There was no live TV coverage of women’s Liège-Bastogne-Liège and the Flèche Wallonne and now the new criteria from the UCI means events must have a minimum of 45 minutes of TV coverage to be part of the World Tour. There have been reports that race owner ASO could drop these events from the World Tour calendar leading to angry responses from many who want to see progress rather than regress. What if there could be a political solution to this?
So far the talk of pulling these races from the calendar comes down to a one source, a quote from Tom Van Damme, President of the UCI’s Road Commission – ie road cycling’s boss – to French website Direct Vélo rather than anything official. Still it’s credible and digital pitchforks are being brandished at ASO. You can see why ASO are on the receiving end, La Course seems to have gone backwards with the proposed circuit race around Pau rather than growing into anything bigger. Plus ASO are cycling’s biggest race organiser with annual profits of €44.5 million, there’s an expectation on them to invest more in women’s cycling including their own races like Liège-Bastogne-Liège and the Flèche Wallonne.

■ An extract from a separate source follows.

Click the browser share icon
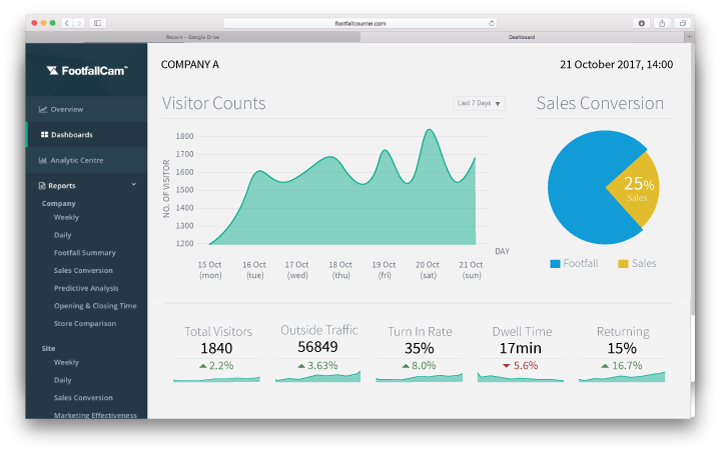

However it’s probably not quite so simple. As touched on in the comments here last month, ASO owns the races but the TV rights can belong to others. In this case local Walloon broadcaster RTBF has the rights. I tried to look into the matter a couple of years ago and someone in media relations at RTBF explained a pan-European multi-year deal was signed for TV rights to ASO’s races and a sub-clause specifies RTBF having the rights both to show ASO’s races in Wallonia but to over the production for the local races, the idea being that these races happen on Walloon soil so it’s a matter of competence and territory for RTBF to do the filming and production in house work rather than an outside third party. Only the implied understanding back then was that the men’s races cost a lot already and the implication the budget only went so far.
So perhaps ASO should pay for this? We all want to see more cycling on TV and there’s a good case about investing now in a sport that’s fast growing, to build a franchise. One risk is the precedent where ASO starts paying for TV production. Do it for women’s Liège and why not ask for ASO to pay for the men’s edition too, or for other events too? Yes it could be an investment to build an audience for the women’s races but it could also see ASO sawing the branch it sits on given TV rights must be its biggest income source. Also this is imagining abilities to pay and fund that may not exist in the small print of the multi-year contract mentioned… if it’s still valid this year and next.
Now for the good news
While ASO is a business, RTBF isn’t a regular TV channel. It’s Radio-Télévision belge de la Fédération Wallonie-Bruxelles, the Walloon regional broadcaster for the French half of the country and a public service with a corresponding remit and political accountability including a supervisory board composed entirely of politicians from across the political spectrum. Compounding this is a raft of documents, statements and decrees embedding RTBF with a mission and duty full of words like équité, diversité and others that don’t need much translation. Put simply if the state is filming the men’s racing then surely the politcians ought to offering equivalence for the women’s race? ASO aren’t accountable in the same way, but in Belgium regional government is and there’s some explaining to do here. Now in terms of inclusion the TV rights for a bike race are probably not a priority but equally it’s something that ought not to be too controversial. There’s even the precedent in Belgium where Flemish neighbours Sporza/Een do it for the women’s Tour of Flanders and other races already, although presumably without being tied into long term contracts. Yes this region is richer and presumably Sporza has more means too but there’s still the question of equivalence again here and if it’s good enough for Flanders, why not Wallonia?
It’s not easy to get a race on TV. Perhaps it is short sighted of ASO not to be investing in women’s cycling more but as a business that’s their commercial decision which could work or not, if they miss the boat it’ll be there loss too. But the TV rights issue for the Ardennes classics is probably more complicated that “just filming it”, the last time I looked into this there was a dash of Belgian regional politics complicating things. But what if this was the solution, that if the broadcaster does still own the production rights could a campaign convince Walloon politicians to act? The Flemish races are on TV for the whole world to see.